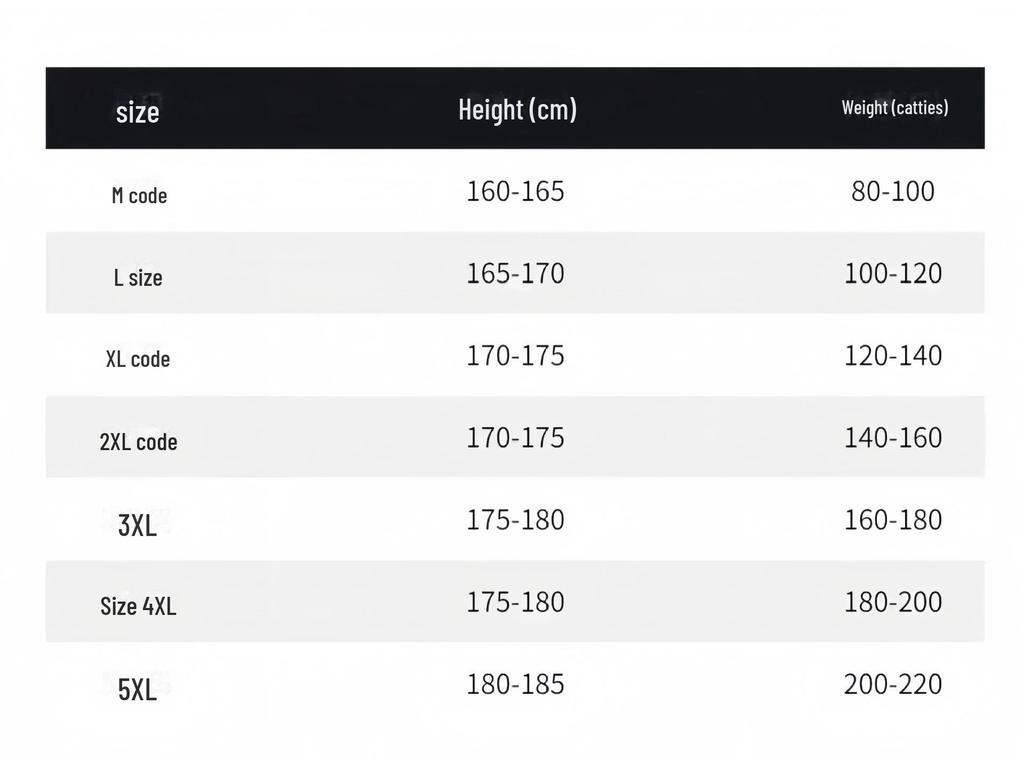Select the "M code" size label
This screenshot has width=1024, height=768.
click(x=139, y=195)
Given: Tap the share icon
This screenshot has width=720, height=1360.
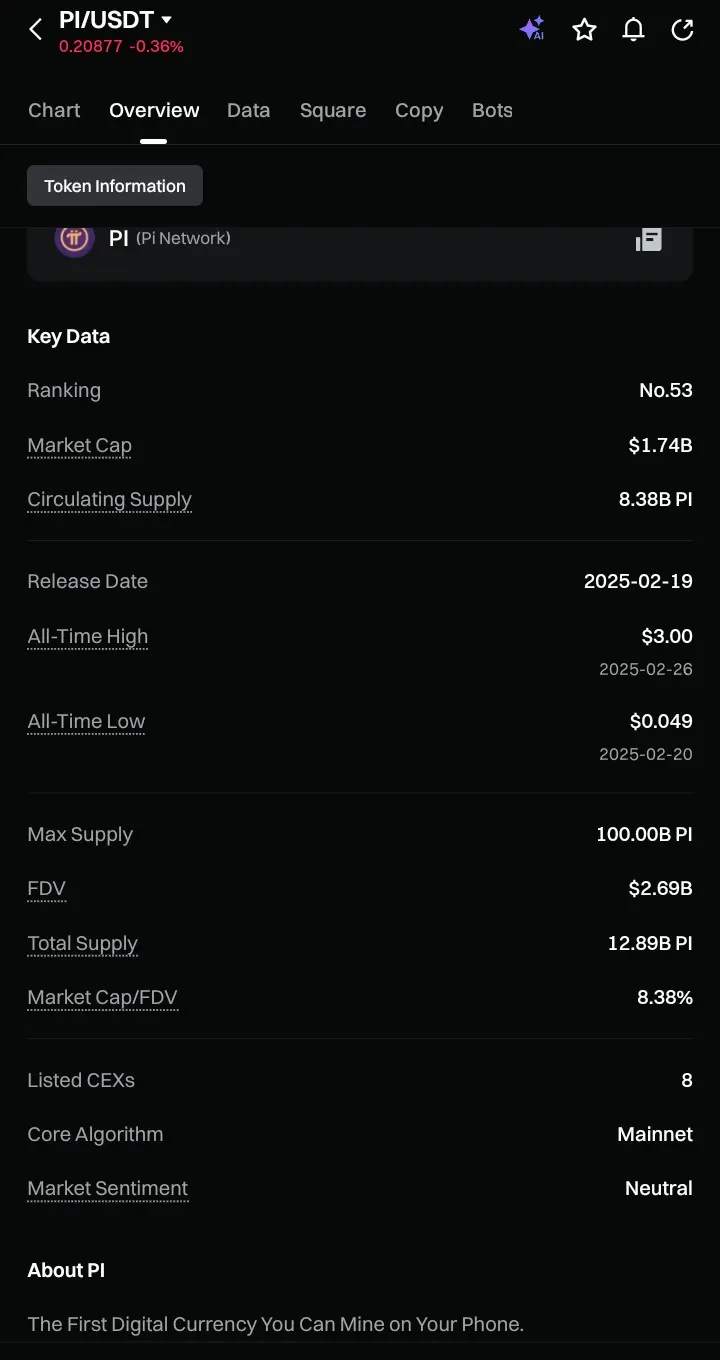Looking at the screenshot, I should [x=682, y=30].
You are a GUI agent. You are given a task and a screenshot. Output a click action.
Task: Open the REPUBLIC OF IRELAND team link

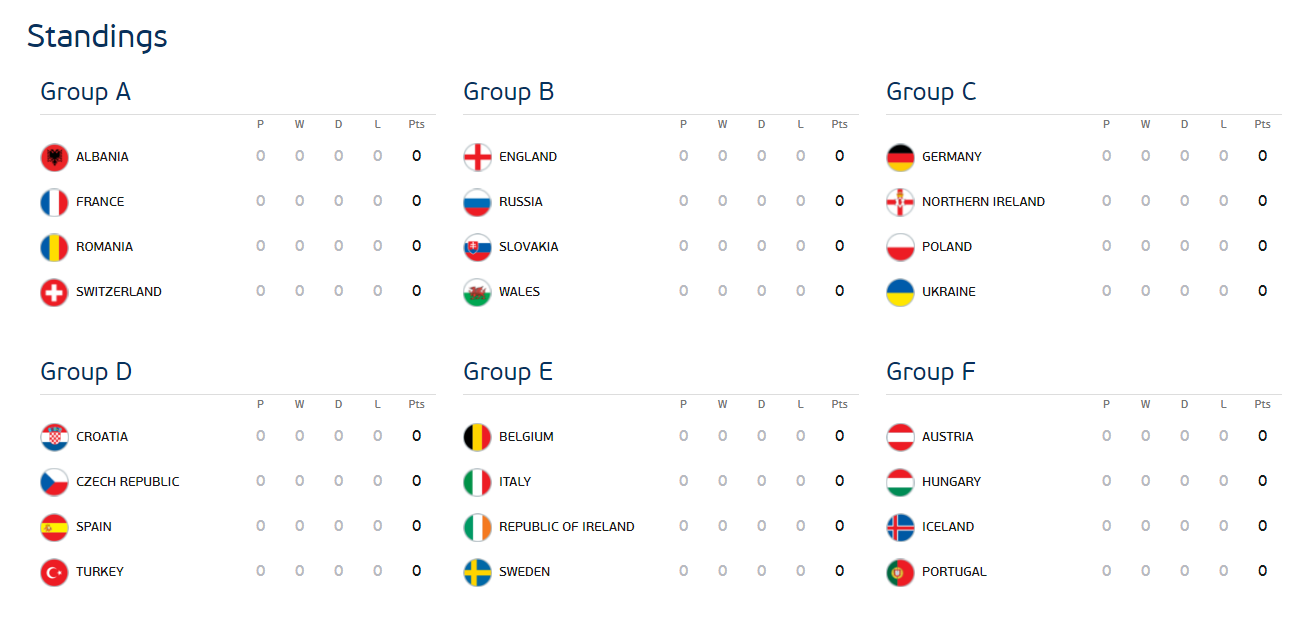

--

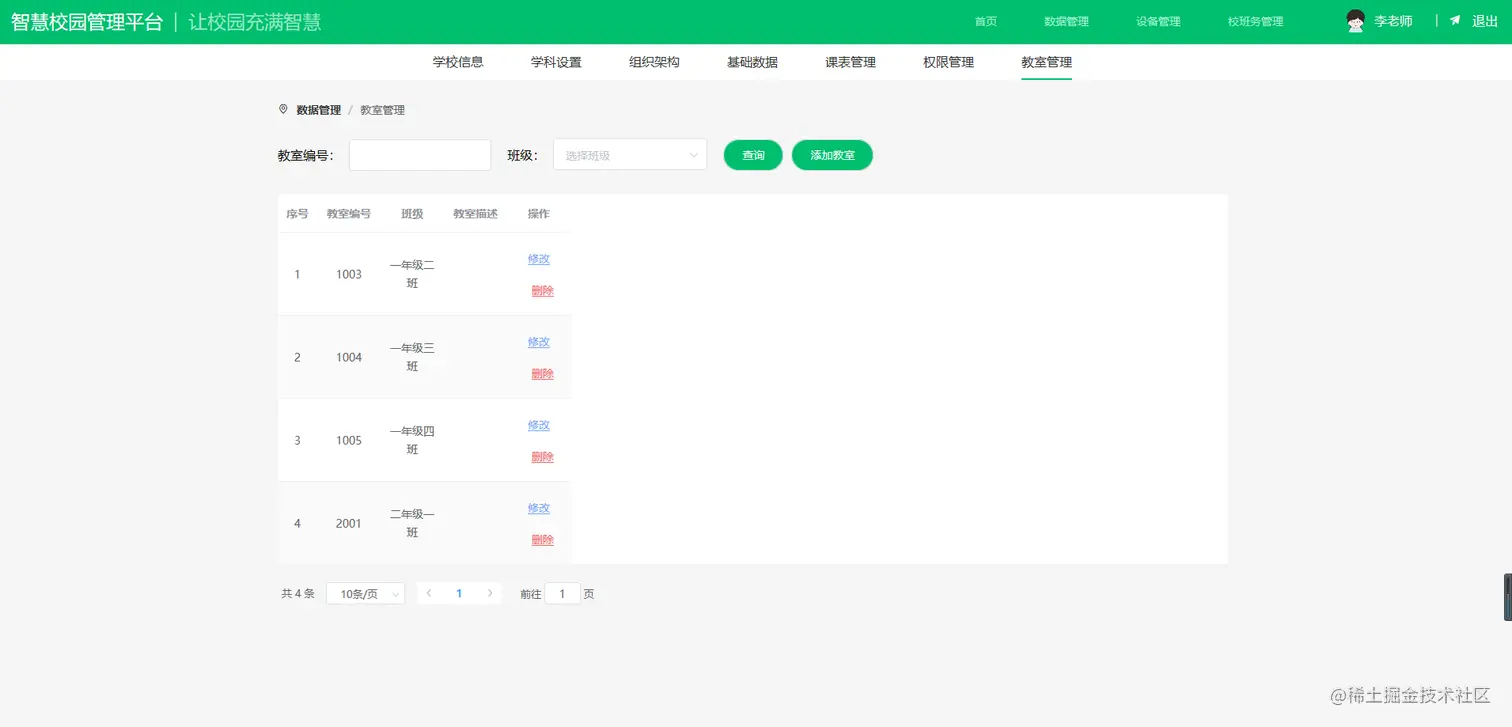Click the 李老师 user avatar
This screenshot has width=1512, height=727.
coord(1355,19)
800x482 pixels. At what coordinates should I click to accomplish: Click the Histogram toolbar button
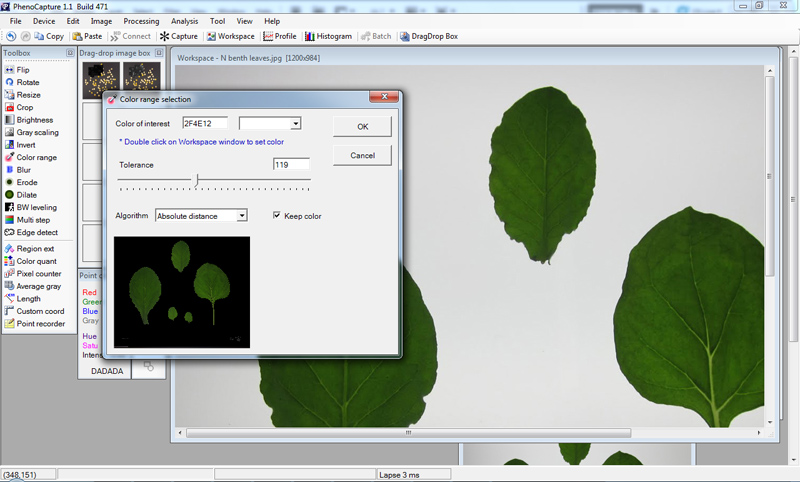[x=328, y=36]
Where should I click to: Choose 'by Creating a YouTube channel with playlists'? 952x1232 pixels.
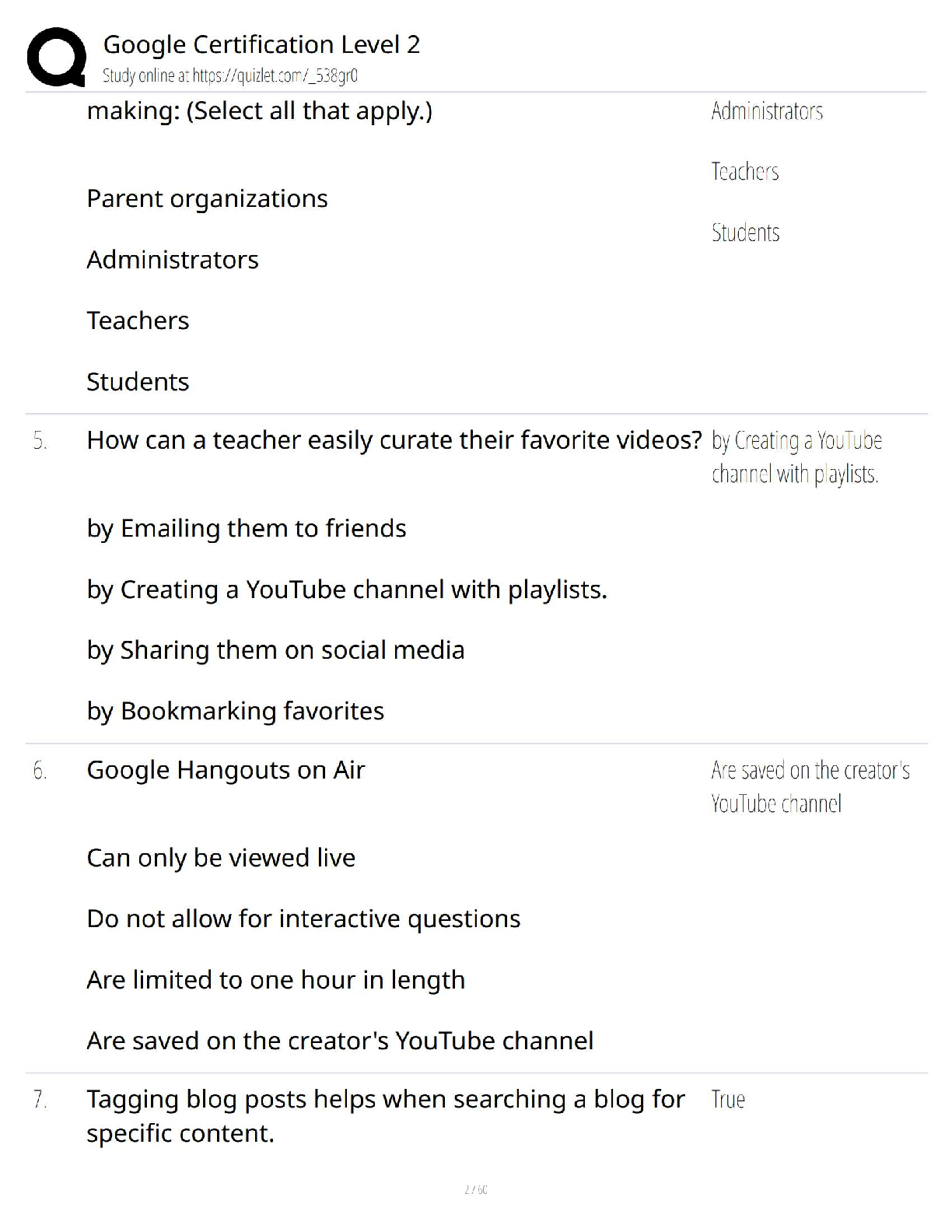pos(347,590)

• [Exercise task]:
Rewrite the material above, starting with the line that contains "Where should I" and going on through the line that contains "pos(347,590)". Keep every line in full, but shift the coordinates in the answers by adding 140 to each number, and leave the pictures out.

• [Correct response]:
Where should I click to: Choose 'by Creating a YouTube channel with playlists'? 952x1232 pixels.
pos(487,730)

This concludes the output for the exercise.